Orange juice prices have climbed to fresh all-time highs amid persistent supply constraints, pushing the industry into crisis mode and forcing some makers to consider alternative fruits.

Prices of the breakfast staple have been climbing rapidly in recent years, partly driven by declining output in Florida — the main producer of orange juice in the U.S. — and climate-fueled extreme weather in the main orange producing areas of Brazil.

The South American agricultural powerhouse is the world’s largest producer and exporter of orange juice, which means it plays a hugely influential role in shaping the global industry.

The benchmark frozen concentrated orange juice futures, traded on the Intercontinental Exchange in New York, closed at $4.77 per pound on Wednesday. That’s nearly double the price registered a year ago.

Harry Campbell, a commodity market data analyst at research group Mintec, said that soaring orange juice prices have forced manufacturers and blenders to adapt to the situation by considering alternative fruit juices.

“A lot of them will be changing the quantities of juice they are putting in their blends to drop the orange juice and increase other juices, such as pear juice, apple juice, grape juice, so they are less reliant on the orange juice,” Campbell told CNBC via telephone.

“It does seem like this [situation] is going to be here for the longer term,” he added, noting that some players in the orange juice market had observed a large drop in demand year-over-year.

Directive 1
Do these statements agree with the orange juice passage? Answer yes or no for each and quote the words that decide it. (a) Brazil is the world's largest producer and exporter of orange juice. (b) The benchmark futures price on Wednesday was about triple the price of a year earlier. (c) Orange juice output in Florida has been declining.
Directive 2
Can you pick up the orange juice passage after its last sentence and carry it on?

Text and item location entries
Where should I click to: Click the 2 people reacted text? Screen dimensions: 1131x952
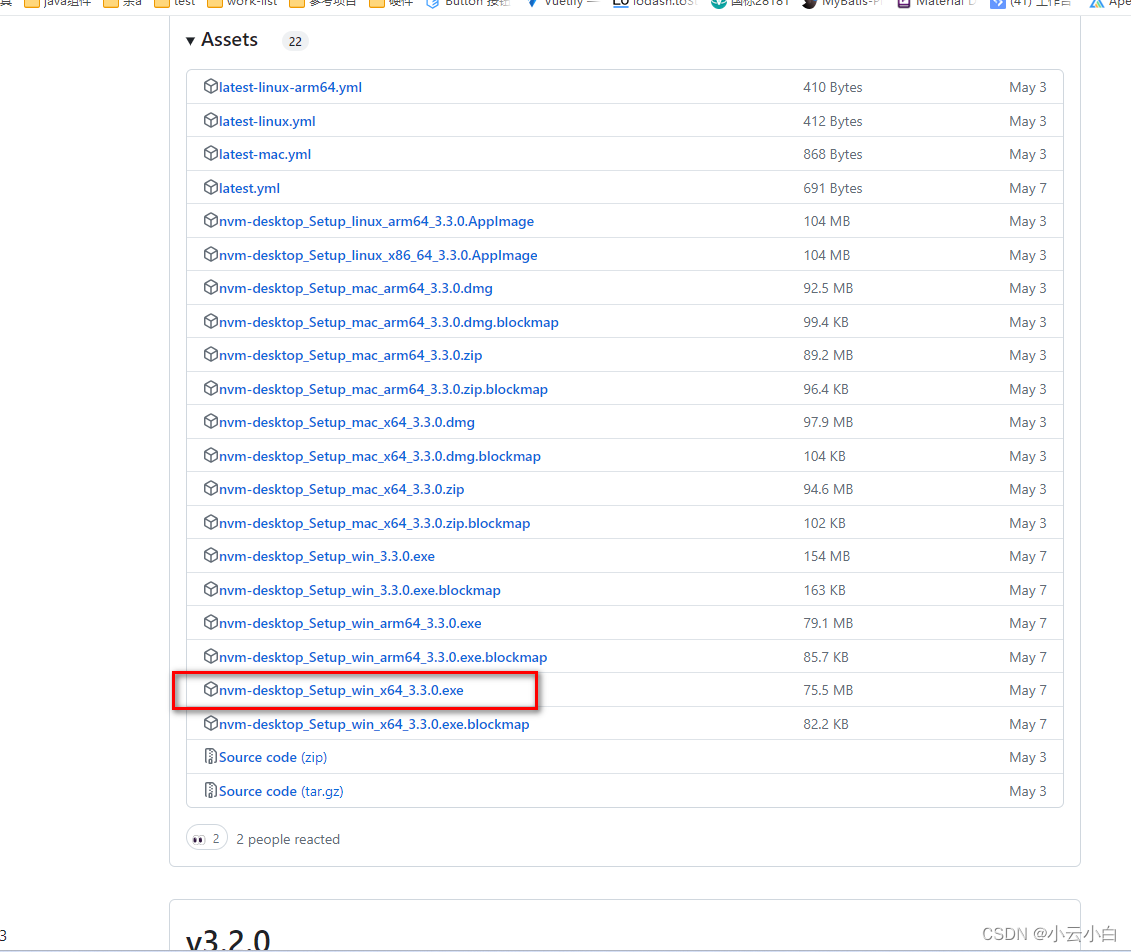288,839
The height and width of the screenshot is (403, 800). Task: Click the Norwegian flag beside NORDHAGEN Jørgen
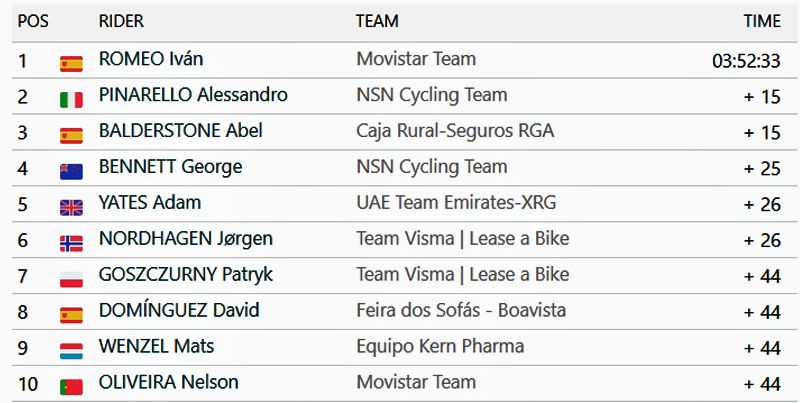point(71,243)
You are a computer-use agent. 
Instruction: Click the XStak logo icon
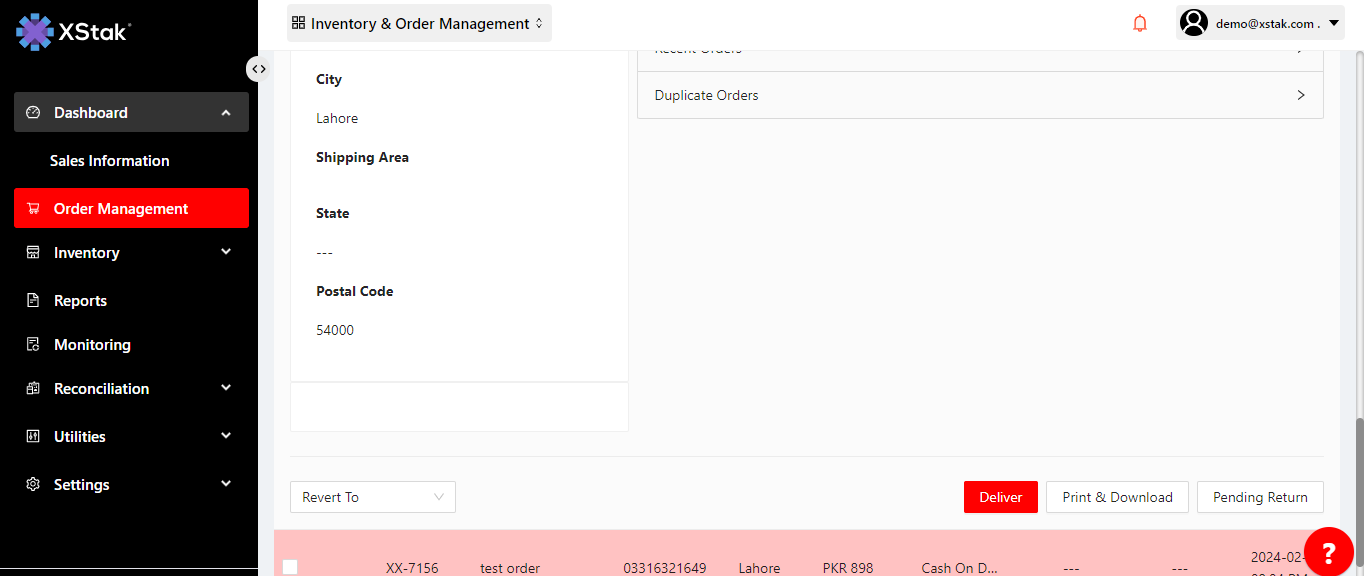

Task result 1
(a) Yes: "The South American agricultural powerhouse is the world’s largest producer and exporter of orange juice"
(b) No: "That’s nearly double the price registered a year ago."
(c) Yes: "partly driven by declining output in Florida"

Task result 2
“Until that point is reached where consumers are no longer willing to pay the premium for orange juice, because it is at such low supply, prices will continue to drive up,” Campbell said.

Research center Fundecitrus warned recently that excessive heat in Brazil last year meant the South American country was likely on track to register one of its worst orange harvests in more than three decades.

In a report published on May 10, the citrus growers organization forecast that Brazil was set to produce 232.4 million boxes of oranges (each weighing approximately 40.8 kilograms) in the 2024 to 2025 season. That represents a 24% decline when compared to the previous cycle.

Analysts say Brazil typically produces about 300 million boxes of oranges each cycle, although climate change has dramatically reduced crop production. Climate change is making extreme weather events more frequent and more intense.

Fundecitrus said a series of intense heatwaves in Brazil occurred at a critical phase of flowering and early fruit formation between September and November last year, substantially hampering production.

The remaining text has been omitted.